Definitions: Obstructive lung disease was defined as 1 or more lung function measures (FEV1 or FEV1/FVC) < lower limit of normal (LLN) equivalent to a z-score of -1.645 based on Global Lung Initiative (GLI) normative data for age, height, weight and race. Restrictive lung disease was defined as Total Lung Capacity (TLC) or Forced Vital Capacity (FVC) <LLN based on GLI normative data for age, height, weight and race. AHRwas defined as having a positive bronchodilator response after repeat spirometric measures with an increase in FEV1 and/or FVC of ≥12% from baseline31.

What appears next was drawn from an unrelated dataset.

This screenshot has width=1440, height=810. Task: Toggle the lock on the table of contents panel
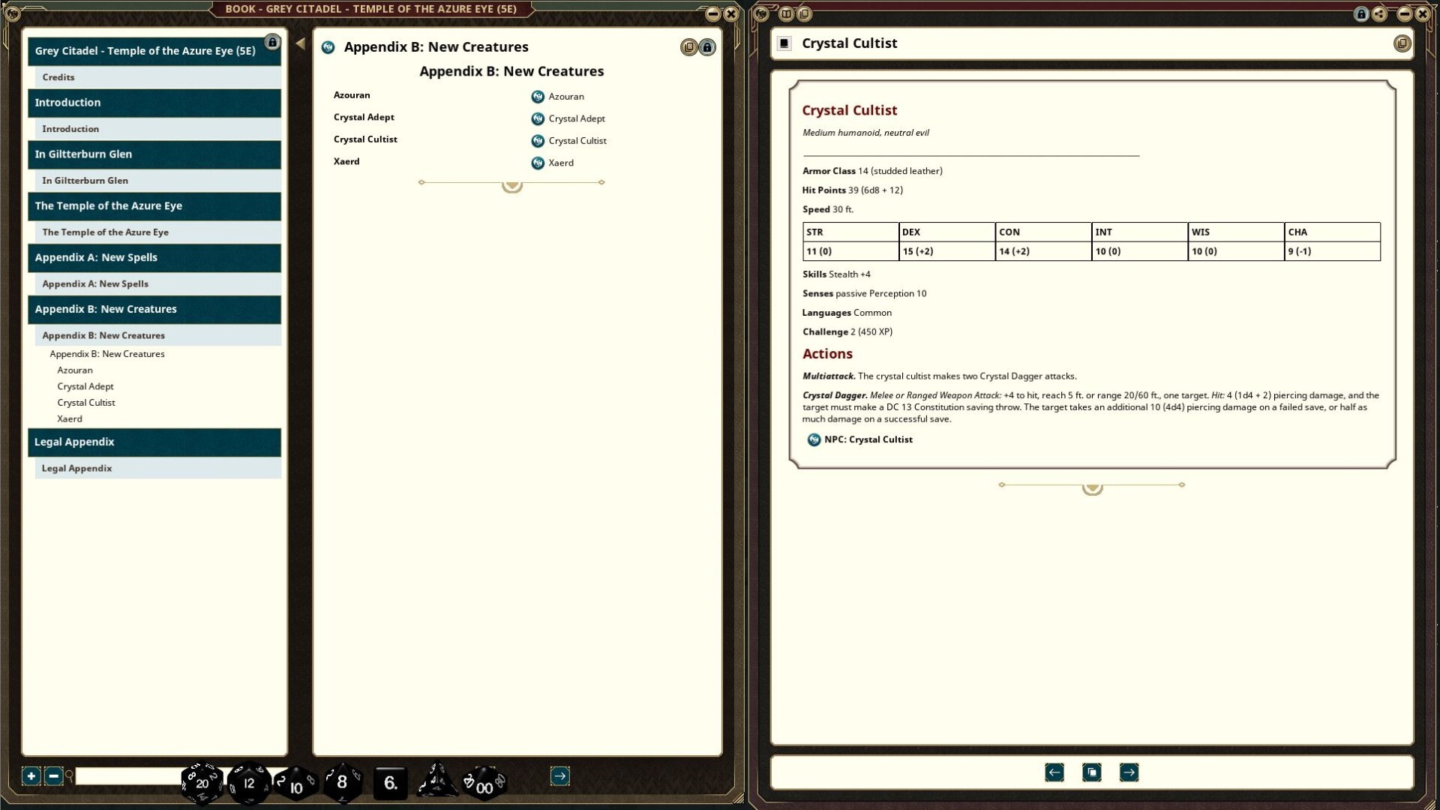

Statistical Analysis: The sample size was based on results from Zwitserloot et al.32where the comparison of LCI between patients with asthma and healthy children (controls) showed a LCI difference of 0.27 with standard deviations of 0.48 and 0.38 for the two groups respectively. There are no defined normative LCI values in African American children. We assumed a similar LCI difference and standard deviation between SCD and healthy control children. In order to achieve 80% power and a 5% error rate, we needed to enroll 42 children in each group. Demographics, clinical events, lab results, and pulmonary function data were compared across groups using Student’s t-tests for continuous variables. Wilcoxon tests were performed for non-linear data. Chi-Square tests were performed for categorical variables and Fisher’s Exact tests were used when cell counts were low. Correlation analyses were performed to analyze the associations between clinical and pulmonary function data. To check for possible moderating effects due to participant age, interaction terms were assessed with age groups 6-12 years of age and 13-18 years, as well as performing analyses stratified by age groups. Multivariable models were then used to determine if associations with LCI would become attenuated in the larger model. Variables in the multivariable model were chosen due to statistical significance at the bivariate level and for clinical meaningfulness. All analytic assumptions were verified, with non-parametric tests (i.e. Wilcoxon tests and Spearman correlations) used when data were non-linear. Collinearity was assessed in the multivariable model with variance inflation factors. All analyses were performed using SAS v9.4 (SAS Institute, Cary, NC).